Вы, может быть, полагаете, что, обескураженный этой отповедью, дон Валерио ретировался с достоинством. Ничуть не бывало: он стал еще назойливее. Любовь производит на влюбленных такое же действие, как вино на пьяниц. Наш кавалер молил, вздыхал и, неожиданно перейдя от просьб к действиям, захотел взять силой то, чего не мог добиться иначе. Но дама, мужественно оттолкнув его от себя, воскликнула с раздражением:
— Остановитесь, дерзновенный, я навсегда положу конец вашей безрассудной страсти! Знайте, что вы мой сын!
Эти слова ошеломили дона Валерио, и он сдержал себя. Но, вообразив, что Инесилья сказала ему это только для того, чтобы уклониться от его посягательств, ответил ей:
— Вы выдумали эту басню, чтобы не уступить моим желаниям.

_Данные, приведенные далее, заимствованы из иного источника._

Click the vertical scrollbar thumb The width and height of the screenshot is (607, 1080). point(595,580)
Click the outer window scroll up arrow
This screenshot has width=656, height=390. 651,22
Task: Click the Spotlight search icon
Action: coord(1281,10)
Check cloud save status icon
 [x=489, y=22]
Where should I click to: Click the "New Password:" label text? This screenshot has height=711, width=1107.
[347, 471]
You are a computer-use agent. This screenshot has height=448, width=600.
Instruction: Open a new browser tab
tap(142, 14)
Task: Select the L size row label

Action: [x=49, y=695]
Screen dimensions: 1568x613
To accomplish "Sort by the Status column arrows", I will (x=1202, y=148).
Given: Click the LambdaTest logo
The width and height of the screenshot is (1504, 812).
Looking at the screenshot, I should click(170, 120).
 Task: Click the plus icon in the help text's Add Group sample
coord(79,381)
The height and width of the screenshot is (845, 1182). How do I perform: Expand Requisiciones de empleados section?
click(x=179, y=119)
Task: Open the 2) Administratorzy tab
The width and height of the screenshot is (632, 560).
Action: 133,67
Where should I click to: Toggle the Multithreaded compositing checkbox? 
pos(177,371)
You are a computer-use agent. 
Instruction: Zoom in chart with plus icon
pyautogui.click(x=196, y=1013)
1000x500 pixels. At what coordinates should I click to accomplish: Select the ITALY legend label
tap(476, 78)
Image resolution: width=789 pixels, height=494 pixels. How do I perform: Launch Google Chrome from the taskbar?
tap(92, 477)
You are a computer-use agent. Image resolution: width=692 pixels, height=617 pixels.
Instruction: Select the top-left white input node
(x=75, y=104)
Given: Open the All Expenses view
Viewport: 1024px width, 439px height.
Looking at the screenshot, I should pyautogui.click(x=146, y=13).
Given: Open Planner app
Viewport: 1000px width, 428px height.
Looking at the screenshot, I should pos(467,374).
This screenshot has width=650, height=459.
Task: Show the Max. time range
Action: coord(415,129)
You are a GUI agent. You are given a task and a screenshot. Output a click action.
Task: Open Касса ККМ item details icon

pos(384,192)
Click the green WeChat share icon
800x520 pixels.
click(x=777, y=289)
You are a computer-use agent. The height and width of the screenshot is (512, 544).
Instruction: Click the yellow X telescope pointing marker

— Нет, нет, — прервала она его, — я сообщаю вам тайну, которую никогда бы не открыла, если бы вы не принудили меня к этому. Двадцать шесть лет тому назад я любила вашего отца, дона Педро де Луна, который был тогда сеговийским губернатором. Вы — плод этой любви. Он признал вас и позаботился о том, чтобы вы получили тщательное воспитание. Не имея других детей и побуждаемый к тому же вашими достоинствами, он решил отписать вам часть своего состояния. Я, со своей стороны, также не оставляла вас своими попечениями: как только вы начали выезжать в свет, я стала приглашать вас к себе, дабы вы усвоили те учтивые манеры, которые необходимы всякому галантному человеку и которые одни только женщины умеют привить молодому кавалеру. Помимо этого, я использовала свое влияние, чтобы устроить вас к первому министру. Словом, я сделала для вас все, что обязана была сделать для собственного сына. После этого признания поступайте по своему усмотрению. Если вы можете одухотворить свои чувства и смотреть на меня только, как на мать, то я не стану прогонять вас от себя и буду питать к вам прежнюю нежность. Но если вы не способны сделать над собой это усилие, которого требуют от вас природа и разум, то удалитесь сейчас же и избавьте меня от ужаса, который внушает мне ваше присутствие.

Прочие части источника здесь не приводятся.